I would also argue in favour of carefully checking the speed limits of the API. In my opinion, due to the magnitude of the numbers you presented, it led to just such a failure, I would also advise reading the documentation of the problem itself.

@HarisonDrake Hi, which documentation do you mean when you say “I would also advise reading the documentation of the problem itself”? Are you sure that it’s related to a speed limit? How would I be able to confirm that suspicion? Thanks!

So I have spent some time today trying to any helpful information in any of the various the log files but I was not successful. Weirdly, Log system | GitLab is empty for example and in the others like sidekiq I could see some importer related logs but none of them seemed to be related to any sort of error.
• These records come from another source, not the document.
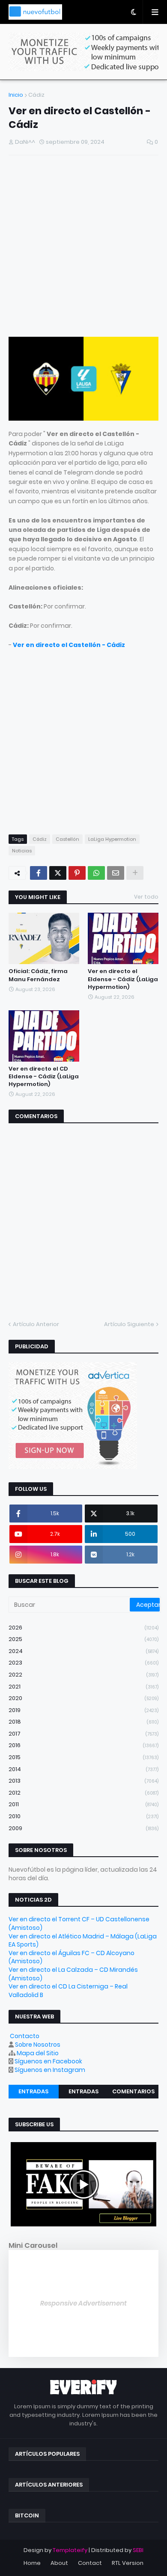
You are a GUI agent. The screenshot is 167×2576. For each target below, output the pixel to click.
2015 (83, 1757)
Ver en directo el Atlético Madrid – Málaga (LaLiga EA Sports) (83, 1940)
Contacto (24, 2036)
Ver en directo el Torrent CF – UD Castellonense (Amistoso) (79, 1923)
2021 (83, 1687)
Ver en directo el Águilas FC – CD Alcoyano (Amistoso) (71, 1957)
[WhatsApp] (96, 873)
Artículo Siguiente (129, 1324)
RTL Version (127, 2563)
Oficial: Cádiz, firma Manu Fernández (38, 975)
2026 (83, 1627)
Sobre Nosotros (37, 2044)
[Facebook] (38, 873)
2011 (83, 1804)
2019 (83, 1710)
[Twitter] (57, 873)
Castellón (67, 839)
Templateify (70, 2550)
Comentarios (133, 2091)
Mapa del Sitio (38, 2053)
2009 (83, 1828)
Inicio (16, 95)
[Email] (115, 873)
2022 (83, 1675)
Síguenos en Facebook (48, 2061)
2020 (83, 1698)
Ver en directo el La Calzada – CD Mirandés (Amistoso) (73, 1973)
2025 (83, 1639)
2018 (83, 1722)
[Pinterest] (77, 873)
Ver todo (146, 896)
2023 (83, 1663)
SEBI (138, 2550)
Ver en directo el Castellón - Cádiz (69, 645)
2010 (83, 1816)
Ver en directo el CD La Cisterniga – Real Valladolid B (68, 1990)
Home (32, 2563)
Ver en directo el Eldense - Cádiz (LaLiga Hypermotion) (123, 979)
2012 (83, 1793)
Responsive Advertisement (83, 2303)
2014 (83, 1769)
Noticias (22, 850)
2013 (83, 1781)
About (59, 2563)
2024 (83, 1651)
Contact (90, 2563)
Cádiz (36, 95)
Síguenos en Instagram (50, 2070)
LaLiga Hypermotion (112, 839)
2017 (83, 1734)
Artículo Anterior (36, 1324)
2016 (83, 1745)
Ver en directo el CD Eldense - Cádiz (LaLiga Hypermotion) (44, 1076)
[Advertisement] (83, 247)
It would be great if someone could point me in the right direction about how to debug this.

@fjahr: A GitLab teammate made me aware of the Congregate Utility, which GitLab’s Professional Services team maintains as an open source project. My teammate notes that “it might handle large imports better than the importer process available via the UI.” See what you think!

Thanks @bbehr , I am experimenting with Congregate for a few days now. I am still running into some issues, e.g. Import of public repository from Github.com fails (#995) · Issues · GitLab.org / Professional Services Automation / Tools / Migration / Congregate · GitLab but I think there is a good chance this will work for us! Is there a way to get in contact with someone from the team to ask a few questions? I have been able to debug a few previous issues but I am now stuck for a while on this latest one.